## Teks Bacaan

Kedua, terjadinya perang Abwa’ pada tahun 2 hijriah bertepatan pada bulan Safar yang merupakan peperangan pertama yang terjadi dalam Islam.
Ketiga, pembebasan Khaibar pada tahun 7 hijriah dilakukan pada bulan Safar, pendapat lain terjadi pada Jumadilawal.
Keempat, Nabi ṣallallāhu ‘alaihi wa sallam mengutus Usamah bin Zaid raḍiyallāhu ‘anhumā sebagai panglima menghadapi pasukan Romawi pada tahun 11 hijriah itu terjadi pada akhir-akhir bulan Safar. Beberapa hari sebelum meninggalnya Nabi ṣallallāhu ‘alaihi wa sallam.
Kelima, penaklukan kota Madain yang merupakan ibu kota Persia pada tahun 12 hijriah dilakukan pada bulan Safar dan ini merupakan indikasi kehancuran Persia.
Faedah Kesebelas:
Hari Rabu terakhir di bulan Safar itu sama saja dengan hari-hari yang lain, tidak boleh untuk kemudian dikhususkan di dalamnya ibadah, doa, atau zikir. Sebagaimana keyakinan sebagian orang bahwa hari itu adalah hari diturunkannya bencana besar yang tidak ada mengetahui seberapa besar kedahsyatannya melainkan Allah ‘azza wa jalla semata. Lalu mereka berkeyakinan barang siapa bersedekah atau melaksanakan salat maka niscaya ia terhindar dari bala ini.
Di antara kekeliruan lainnya adalah mengkhususkan salat nafilah Duha pada hari tersebut dengan keyakinan bahwa hal itu akan menolak bencana pada hari tersebut, atau menuliskan beberapa penggalan ayat kemudian dimasukkan ke bejana lalu meminumnya sebagai bentuk tabaruk dengan keyakinan bahwa hal tersebut bisa menolak keburukan. Semua ini merupakan perkara bid’ah yang tidak berdasar dan merupakan keyakinan yang menyimpang serta sikap pesimisme yang tercela(8).

## Data yang Diberikan

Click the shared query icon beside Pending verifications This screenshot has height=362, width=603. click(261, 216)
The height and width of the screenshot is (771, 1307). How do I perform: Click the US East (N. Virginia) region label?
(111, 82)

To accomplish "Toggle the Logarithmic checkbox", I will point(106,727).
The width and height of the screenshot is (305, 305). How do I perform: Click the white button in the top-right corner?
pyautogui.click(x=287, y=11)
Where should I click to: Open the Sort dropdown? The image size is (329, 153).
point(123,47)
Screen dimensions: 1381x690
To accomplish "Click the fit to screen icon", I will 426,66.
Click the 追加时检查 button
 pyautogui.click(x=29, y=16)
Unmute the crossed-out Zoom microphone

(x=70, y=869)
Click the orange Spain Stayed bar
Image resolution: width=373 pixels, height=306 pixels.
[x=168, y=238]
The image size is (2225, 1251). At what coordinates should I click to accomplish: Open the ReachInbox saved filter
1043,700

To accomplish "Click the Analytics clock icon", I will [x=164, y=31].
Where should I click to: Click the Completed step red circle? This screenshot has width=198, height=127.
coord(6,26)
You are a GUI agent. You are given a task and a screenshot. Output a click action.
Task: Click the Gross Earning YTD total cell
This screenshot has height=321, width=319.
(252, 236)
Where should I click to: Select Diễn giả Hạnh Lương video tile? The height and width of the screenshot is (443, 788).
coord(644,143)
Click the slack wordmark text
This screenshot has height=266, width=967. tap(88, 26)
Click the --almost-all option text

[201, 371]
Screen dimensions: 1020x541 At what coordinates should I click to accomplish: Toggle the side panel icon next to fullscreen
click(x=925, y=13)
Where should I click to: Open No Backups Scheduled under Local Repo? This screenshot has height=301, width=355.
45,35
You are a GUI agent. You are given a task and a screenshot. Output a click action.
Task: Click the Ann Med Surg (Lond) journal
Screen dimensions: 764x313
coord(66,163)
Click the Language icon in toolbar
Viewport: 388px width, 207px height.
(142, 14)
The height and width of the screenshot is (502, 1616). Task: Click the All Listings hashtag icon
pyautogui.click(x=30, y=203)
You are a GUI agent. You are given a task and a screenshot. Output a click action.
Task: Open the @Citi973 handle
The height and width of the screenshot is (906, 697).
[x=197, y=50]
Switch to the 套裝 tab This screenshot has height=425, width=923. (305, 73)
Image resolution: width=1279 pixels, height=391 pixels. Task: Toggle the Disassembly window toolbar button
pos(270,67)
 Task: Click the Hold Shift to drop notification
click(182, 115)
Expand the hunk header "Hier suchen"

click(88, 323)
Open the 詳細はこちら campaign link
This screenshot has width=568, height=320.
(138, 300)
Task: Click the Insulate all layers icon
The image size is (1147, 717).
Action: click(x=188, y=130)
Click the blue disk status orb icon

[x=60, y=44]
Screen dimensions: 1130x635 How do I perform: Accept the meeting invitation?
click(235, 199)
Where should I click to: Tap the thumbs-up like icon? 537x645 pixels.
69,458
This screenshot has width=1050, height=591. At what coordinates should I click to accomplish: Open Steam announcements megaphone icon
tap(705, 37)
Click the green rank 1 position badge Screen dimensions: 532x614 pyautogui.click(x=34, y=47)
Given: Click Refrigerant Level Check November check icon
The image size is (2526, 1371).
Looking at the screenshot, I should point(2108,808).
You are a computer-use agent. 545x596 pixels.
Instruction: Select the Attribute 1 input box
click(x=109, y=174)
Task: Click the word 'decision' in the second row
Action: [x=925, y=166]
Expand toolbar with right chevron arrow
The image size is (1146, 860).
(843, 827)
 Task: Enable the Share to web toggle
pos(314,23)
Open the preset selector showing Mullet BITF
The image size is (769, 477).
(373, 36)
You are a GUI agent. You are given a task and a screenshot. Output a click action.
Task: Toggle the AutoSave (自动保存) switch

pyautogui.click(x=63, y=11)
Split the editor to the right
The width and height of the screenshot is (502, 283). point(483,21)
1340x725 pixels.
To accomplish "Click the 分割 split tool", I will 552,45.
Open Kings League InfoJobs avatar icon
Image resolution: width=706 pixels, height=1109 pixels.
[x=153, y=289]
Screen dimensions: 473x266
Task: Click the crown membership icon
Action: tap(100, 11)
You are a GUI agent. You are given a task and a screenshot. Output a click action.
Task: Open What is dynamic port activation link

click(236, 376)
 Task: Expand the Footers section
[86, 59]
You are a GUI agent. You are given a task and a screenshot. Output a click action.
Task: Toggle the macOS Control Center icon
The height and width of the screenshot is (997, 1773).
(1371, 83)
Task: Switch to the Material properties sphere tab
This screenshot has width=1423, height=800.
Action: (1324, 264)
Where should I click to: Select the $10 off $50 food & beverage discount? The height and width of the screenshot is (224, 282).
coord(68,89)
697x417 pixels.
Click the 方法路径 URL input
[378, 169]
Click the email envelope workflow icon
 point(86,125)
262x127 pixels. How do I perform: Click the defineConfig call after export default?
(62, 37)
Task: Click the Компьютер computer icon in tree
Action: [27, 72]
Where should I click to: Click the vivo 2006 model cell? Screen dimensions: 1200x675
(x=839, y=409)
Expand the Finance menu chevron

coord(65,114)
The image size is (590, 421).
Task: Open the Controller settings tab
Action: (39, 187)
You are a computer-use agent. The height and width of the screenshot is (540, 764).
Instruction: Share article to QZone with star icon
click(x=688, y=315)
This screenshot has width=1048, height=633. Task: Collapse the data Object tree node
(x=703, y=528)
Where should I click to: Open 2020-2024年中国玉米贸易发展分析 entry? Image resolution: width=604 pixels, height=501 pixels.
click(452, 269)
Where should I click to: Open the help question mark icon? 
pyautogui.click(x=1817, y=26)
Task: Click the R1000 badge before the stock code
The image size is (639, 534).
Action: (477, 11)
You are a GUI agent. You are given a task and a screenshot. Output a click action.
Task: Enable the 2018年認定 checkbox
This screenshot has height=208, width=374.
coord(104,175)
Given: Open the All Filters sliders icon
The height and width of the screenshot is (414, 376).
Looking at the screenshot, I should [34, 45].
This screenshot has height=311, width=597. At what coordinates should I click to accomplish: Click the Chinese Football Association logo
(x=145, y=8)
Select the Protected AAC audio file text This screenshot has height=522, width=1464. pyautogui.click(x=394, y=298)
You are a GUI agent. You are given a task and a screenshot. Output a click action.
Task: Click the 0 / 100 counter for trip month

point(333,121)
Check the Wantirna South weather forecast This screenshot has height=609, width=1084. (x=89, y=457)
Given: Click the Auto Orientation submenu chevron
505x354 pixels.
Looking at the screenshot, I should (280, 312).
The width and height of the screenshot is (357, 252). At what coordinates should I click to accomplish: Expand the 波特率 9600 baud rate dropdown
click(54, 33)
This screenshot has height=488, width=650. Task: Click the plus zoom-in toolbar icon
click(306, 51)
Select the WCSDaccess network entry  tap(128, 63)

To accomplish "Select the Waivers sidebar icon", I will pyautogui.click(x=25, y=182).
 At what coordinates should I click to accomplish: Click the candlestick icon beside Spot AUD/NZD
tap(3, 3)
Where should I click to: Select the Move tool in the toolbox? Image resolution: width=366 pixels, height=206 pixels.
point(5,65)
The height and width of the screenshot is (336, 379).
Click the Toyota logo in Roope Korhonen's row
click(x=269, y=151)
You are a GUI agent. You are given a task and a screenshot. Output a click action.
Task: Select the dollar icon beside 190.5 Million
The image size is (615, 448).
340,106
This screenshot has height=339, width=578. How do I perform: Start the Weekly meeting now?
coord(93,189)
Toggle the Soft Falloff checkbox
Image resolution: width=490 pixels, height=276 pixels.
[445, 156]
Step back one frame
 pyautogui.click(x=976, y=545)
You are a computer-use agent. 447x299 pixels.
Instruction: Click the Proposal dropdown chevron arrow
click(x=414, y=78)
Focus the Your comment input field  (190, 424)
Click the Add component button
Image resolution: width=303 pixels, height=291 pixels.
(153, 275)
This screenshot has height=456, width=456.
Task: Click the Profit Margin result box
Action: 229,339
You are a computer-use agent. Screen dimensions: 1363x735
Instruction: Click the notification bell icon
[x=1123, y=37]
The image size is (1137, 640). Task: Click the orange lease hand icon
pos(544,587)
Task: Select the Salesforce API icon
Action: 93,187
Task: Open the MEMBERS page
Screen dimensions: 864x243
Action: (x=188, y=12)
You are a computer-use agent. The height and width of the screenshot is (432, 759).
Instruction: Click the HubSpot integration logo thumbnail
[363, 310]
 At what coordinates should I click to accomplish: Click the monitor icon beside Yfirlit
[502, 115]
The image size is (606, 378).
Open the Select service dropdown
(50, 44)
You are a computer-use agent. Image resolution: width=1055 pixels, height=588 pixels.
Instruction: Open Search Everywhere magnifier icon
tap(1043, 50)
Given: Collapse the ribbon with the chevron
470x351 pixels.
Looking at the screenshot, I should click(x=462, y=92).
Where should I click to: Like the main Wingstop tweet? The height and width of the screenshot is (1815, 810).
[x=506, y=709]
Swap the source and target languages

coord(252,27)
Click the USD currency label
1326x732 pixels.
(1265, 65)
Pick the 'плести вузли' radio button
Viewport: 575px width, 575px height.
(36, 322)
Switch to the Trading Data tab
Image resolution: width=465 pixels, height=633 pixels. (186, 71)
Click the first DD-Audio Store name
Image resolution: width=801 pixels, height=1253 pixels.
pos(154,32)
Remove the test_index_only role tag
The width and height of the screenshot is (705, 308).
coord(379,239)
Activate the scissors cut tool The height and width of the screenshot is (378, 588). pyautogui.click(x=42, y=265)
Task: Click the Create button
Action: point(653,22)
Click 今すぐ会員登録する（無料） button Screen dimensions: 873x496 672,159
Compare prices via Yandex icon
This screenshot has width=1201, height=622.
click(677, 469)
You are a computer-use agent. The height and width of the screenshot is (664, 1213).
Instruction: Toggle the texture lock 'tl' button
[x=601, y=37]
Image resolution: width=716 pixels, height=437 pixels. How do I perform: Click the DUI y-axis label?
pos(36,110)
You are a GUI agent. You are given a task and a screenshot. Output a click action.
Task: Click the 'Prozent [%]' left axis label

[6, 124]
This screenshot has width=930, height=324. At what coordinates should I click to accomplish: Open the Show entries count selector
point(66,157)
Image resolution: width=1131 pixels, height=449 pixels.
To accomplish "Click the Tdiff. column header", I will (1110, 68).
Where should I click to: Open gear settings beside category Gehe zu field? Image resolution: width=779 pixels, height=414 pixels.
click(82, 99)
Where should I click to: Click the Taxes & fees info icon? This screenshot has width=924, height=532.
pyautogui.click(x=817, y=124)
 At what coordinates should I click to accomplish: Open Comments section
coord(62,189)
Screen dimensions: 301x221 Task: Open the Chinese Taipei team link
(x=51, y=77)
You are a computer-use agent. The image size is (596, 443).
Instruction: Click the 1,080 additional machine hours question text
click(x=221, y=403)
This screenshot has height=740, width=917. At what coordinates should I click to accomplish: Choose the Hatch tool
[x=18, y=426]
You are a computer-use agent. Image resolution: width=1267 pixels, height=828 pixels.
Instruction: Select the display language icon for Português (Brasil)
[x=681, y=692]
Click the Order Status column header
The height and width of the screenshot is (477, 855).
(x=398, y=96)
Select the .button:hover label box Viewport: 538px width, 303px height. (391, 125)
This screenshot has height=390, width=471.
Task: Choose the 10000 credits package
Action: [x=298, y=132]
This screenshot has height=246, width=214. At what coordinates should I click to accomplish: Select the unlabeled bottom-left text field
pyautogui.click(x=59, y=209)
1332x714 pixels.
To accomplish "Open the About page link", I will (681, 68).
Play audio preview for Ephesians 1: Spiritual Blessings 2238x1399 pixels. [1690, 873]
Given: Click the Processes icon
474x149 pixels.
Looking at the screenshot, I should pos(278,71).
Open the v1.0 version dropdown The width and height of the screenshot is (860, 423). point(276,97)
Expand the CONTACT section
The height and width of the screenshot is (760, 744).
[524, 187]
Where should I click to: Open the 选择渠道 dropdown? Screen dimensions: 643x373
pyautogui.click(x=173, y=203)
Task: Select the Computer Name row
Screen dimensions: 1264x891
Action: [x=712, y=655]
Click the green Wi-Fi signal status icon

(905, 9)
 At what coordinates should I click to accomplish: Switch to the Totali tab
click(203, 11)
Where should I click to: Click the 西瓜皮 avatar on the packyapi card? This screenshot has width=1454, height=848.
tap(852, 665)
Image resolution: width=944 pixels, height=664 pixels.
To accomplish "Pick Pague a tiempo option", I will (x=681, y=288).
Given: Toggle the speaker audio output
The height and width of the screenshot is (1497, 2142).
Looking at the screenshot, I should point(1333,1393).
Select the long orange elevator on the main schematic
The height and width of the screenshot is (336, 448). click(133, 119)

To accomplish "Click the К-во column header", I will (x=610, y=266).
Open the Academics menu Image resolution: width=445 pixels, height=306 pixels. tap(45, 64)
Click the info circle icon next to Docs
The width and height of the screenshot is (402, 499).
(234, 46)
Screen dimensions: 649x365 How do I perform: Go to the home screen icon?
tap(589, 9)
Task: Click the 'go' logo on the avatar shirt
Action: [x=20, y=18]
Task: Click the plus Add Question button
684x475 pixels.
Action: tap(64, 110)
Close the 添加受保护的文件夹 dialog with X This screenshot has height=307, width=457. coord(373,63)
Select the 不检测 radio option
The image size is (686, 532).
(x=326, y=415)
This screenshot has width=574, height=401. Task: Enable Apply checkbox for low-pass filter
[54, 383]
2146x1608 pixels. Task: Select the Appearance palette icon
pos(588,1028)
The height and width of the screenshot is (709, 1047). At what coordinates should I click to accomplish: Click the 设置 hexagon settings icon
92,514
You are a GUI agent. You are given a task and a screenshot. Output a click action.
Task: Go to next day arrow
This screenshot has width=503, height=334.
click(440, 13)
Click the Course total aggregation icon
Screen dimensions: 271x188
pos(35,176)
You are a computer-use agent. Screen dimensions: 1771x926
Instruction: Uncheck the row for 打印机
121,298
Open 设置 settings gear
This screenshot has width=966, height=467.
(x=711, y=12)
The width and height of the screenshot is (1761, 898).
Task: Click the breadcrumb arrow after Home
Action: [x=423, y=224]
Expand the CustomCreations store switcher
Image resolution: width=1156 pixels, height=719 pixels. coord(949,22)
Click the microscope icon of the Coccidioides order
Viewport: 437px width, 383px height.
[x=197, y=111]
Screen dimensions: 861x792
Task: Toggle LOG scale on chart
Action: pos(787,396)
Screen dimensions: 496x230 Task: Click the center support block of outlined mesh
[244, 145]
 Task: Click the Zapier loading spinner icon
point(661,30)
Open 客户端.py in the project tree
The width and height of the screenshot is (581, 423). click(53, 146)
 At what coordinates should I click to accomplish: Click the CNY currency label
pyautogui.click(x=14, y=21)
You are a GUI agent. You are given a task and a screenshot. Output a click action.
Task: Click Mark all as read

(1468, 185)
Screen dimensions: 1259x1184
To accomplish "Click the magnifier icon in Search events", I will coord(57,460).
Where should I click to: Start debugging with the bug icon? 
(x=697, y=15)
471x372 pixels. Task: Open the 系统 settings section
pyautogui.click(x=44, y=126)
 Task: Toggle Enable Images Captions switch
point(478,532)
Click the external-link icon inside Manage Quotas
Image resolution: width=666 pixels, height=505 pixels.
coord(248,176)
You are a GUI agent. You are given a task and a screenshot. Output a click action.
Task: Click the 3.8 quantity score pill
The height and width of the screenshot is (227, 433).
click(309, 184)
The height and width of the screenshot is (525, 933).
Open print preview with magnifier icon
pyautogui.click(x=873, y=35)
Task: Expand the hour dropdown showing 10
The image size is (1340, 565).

## Tugas Latihan
[a] Salin kembali bagian teks tentang bulan Safar mulai dari "Kelima, penaklukan kota" hingga "indikasi kehancuran Persia.", dengan "Madain" diganti menjadi "Al-Mada'in".
[b] Lanjutkan teks tentang bulan Safar dari kalimat terakhir yang tercantum.

## Kunci Jawaban
[a]
Kelima, penaklukan kota Al-Mada'in yang merupakan ibu kota Persia pada tahun 12 hijriah dilakukan pada bulan Safar dan ini merupakan indikasi kehancuran Persia.

[b]
Faedah Kedua Belas:
Ada juga keyakinan sebaliknya yaitu bulan Safar adalah bulan kebaikan, keberuntungan, taufik dan kemenangan. Sikap ini bagaikan membantah bid’ah dengan bid’ah lainnya. Sekali lagi bulan Safar bukan bulan yang memiliki keutamaan khusus namun bukan juga bulan yang sial dan buruk.
Faedah Ketiga Belas:
Penulisan tanggal yang dilakukan oleh sebagian orang dalam risalahnya atau agenda kerjanya dengan perkataan “Ṣafar al-Khair” (Safar yang baik), seperti tulisannya, “Telah selesai pada tanggal 25 Ṣafar al-Khair, ini juga termasuk membantah bid’ah dengan bid’ah lainnya dan kejahilan dibalas dengan kejahilan lainnya karena bulan Safar bukan bulan buruk dan juga bukan bulan baik. Sebagian beralasan bahwa perkataan “Ṣafar al-Khair” sebagai bentuk optimisme untuk membantah keyakinan waktu sial. Semua ini bentuk kejahilan dan keyakinan yang batil.
Olehnya, sebagian salaf mengingkari perilaku orang yang ketika mendengar suara burung hantu lalu kemudian dia katakan, “khairan insyā’a Allāh” (baik, insyā’a Allāh). Sejatinya, tidak pantas disebutkan seperti itu, tidak disebutkan baik karena suara burung hantu dan juga tidak dikatakan buruk, karena burung hantu bersuara sebagaimana burung-burung lainnya(9).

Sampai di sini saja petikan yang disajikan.